▶ **WORK TASK**: Check each line of the entries below for the word "agent", and copy out the ones that have it.

▶ **Records from a collection**:
------------------------
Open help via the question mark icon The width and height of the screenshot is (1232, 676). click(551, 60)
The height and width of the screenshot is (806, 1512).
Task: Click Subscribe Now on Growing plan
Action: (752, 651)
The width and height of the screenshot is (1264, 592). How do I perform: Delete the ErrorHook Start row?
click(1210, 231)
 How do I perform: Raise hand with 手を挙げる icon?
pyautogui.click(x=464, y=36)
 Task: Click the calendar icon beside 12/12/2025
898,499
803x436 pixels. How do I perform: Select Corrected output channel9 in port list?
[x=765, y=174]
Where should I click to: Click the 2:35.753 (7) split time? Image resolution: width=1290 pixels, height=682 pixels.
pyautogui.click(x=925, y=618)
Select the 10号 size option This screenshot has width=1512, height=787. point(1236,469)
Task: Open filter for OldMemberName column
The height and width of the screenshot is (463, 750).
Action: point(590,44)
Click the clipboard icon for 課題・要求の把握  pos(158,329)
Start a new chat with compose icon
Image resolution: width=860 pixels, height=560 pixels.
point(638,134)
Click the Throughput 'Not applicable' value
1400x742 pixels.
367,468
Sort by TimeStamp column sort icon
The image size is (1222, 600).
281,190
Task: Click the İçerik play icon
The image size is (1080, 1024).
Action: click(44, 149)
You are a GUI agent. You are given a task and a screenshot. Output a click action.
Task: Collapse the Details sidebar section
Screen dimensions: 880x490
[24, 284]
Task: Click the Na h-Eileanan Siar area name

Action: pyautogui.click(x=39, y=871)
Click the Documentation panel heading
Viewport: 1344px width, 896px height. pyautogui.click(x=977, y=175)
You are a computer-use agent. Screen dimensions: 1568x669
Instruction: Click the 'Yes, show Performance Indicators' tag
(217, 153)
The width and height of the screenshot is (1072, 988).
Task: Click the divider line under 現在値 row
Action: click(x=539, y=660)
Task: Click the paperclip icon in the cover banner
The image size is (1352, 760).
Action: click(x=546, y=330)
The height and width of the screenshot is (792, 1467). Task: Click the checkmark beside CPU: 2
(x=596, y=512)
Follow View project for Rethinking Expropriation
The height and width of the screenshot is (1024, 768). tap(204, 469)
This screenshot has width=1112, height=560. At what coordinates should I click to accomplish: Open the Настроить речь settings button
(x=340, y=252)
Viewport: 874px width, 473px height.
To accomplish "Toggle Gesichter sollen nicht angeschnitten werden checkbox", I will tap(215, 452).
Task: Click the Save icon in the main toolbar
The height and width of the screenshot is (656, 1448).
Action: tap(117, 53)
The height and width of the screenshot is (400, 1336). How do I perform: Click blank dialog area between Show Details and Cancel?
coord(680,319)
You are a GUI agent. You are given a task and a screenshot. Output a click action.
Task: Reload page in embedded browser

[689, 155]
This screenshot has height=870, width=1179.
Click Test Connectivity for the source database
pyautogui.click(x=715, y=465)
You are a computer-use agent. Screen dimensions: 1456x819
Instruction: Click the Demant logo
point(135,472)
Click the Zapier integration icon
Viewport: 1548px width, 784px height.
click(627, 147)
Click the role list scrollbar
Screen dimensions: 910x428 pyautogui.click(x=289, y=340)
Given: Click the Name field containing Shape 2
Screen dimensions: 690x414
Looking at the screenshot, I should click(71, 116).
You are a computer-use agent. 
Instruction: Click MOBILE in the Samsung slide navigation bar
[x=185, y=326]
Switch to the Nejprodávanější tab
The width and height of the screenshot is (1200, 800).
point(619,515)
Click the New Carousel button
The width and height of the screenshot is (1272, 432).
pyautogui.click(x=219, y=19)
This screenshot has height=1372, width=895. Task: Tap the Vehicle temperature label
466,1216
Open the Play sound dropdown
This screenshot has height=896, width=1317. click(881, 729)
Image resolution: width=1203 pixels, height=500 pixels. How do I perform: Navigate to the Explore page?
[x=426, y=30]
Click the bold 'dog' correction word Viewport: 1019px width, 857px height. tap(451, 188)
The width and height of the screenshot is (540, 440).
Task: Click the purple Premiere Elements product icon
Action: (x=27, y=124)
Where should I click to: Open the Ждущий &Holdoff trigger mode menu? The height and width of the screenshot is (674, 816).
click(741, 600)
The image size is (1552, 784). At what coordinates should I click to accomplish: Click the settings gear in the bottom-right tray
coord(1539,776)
------------------------
▶ **ANSWER SPACE**:
You are a GUI agent. You are given a task and a screenshot. Output a click action.
You are a computer-use agent. Screen dimensions: 1568x669
You are a GUI agent. You are given a task and a screenshot. Output a click action.
You are a computer-use agent. Screen dimensions: 1456x819
You are a computer-use agent. 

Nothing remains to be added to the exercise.